Serían las tres y media de la tarde cuando nos vamos hacia una meta señalada, una meta de vino, por supuesto. Almendralejo. No tardamos ni dos horas en llegar. En torno a Almendralejo hay viñedos en profusión, olivares y encinas. Recorremos la villa y nos proveemos de blanco y tinto. Lo suficiente para hacer, en Asturias, el debido “estudio”.

En Mérida encuentro un vino de Medellín sorprendente, de bueno. Nos cobijamos en el Parador de Turismo. Y, al día siguiente, al despuntar el alba, hay una tormenta fenomenal. Truenos, relámpagos, agua. Puede decirse que Mérida nos despide con las salvas de ordenanza que se deben a un vinícola. Después de tanto vino que hemos olido, ahora agua…
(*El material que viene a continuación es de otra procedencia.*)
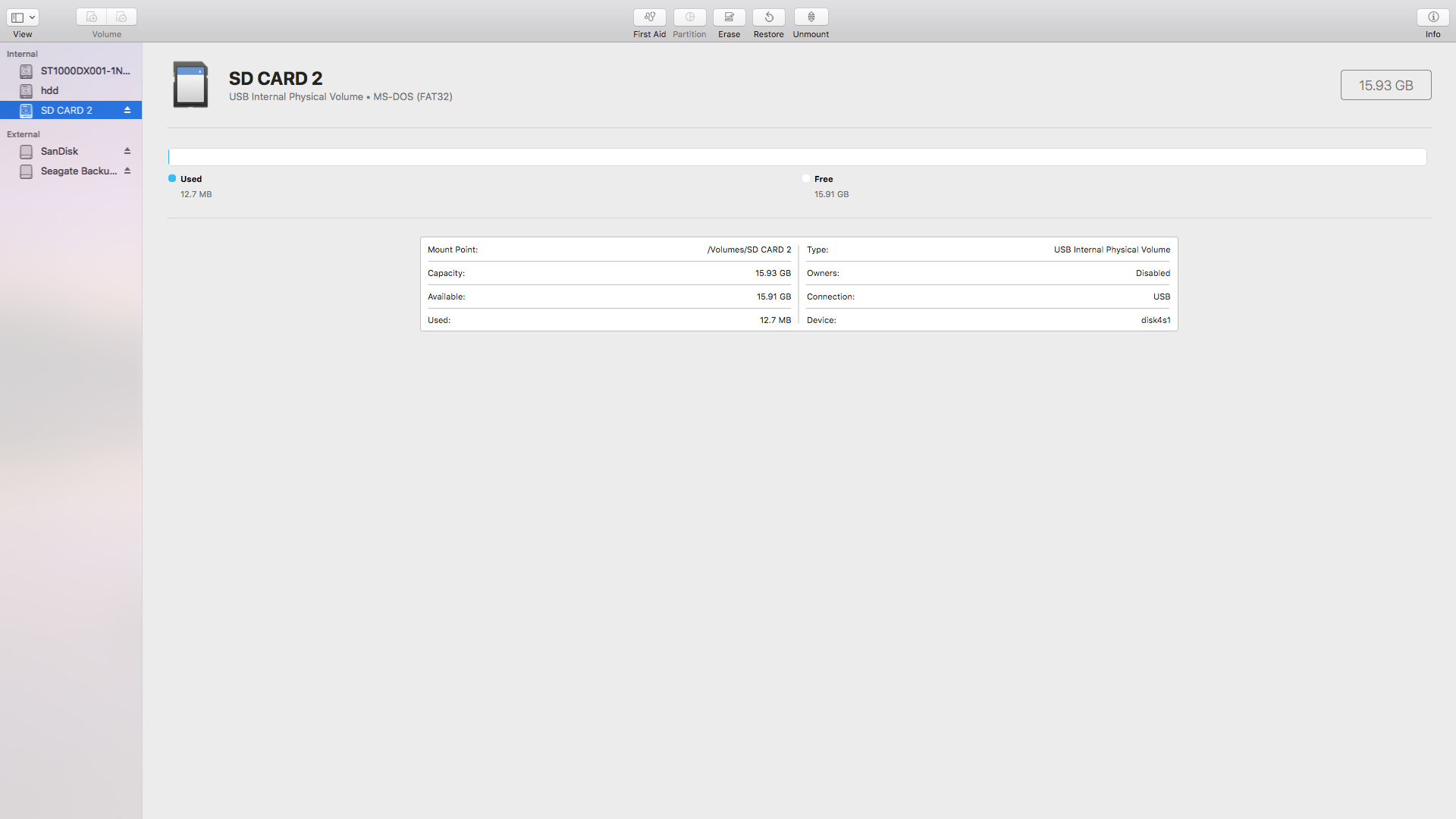The image size is (1456, 819).
Task: Click the Used storage legend marker
Action: click(171, 178)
También salimos de aquí con otra meta señalada: Toro. Hay que moverse. Cáceres, Plasencia, Béjar, Salamanca y Alaejos. Y recuerdo lo que dice la Pícara Justina: “A la gala de lo de Rivadavia, Cocua y Alaejos, que sustenta niños y viejos”.

Según nuestra llegada vemos Toro en un alto, sobre el Duero. En su Colegiata se encuentra el cuadro anónimo La Virgen de la Mosca. Y en Toro, creo recordar, murió el Conde-Duque de Olivares, el “amiguito” de Quevedo.

Y en Toro compré doce botellas de tinto. Y las añadí al convoy, bien nutrido, que llevo en el coche.

En León, al día siguiente, tomo también las correspondientes muestras de sus vinos. Villafranca del Bierzo, Cacabelos, Valencia de Don Juan…

El día 26 llegamos a Asturias, a Navia. Quince días de viaje y cuatro mil quinientos kilómetros de carretera.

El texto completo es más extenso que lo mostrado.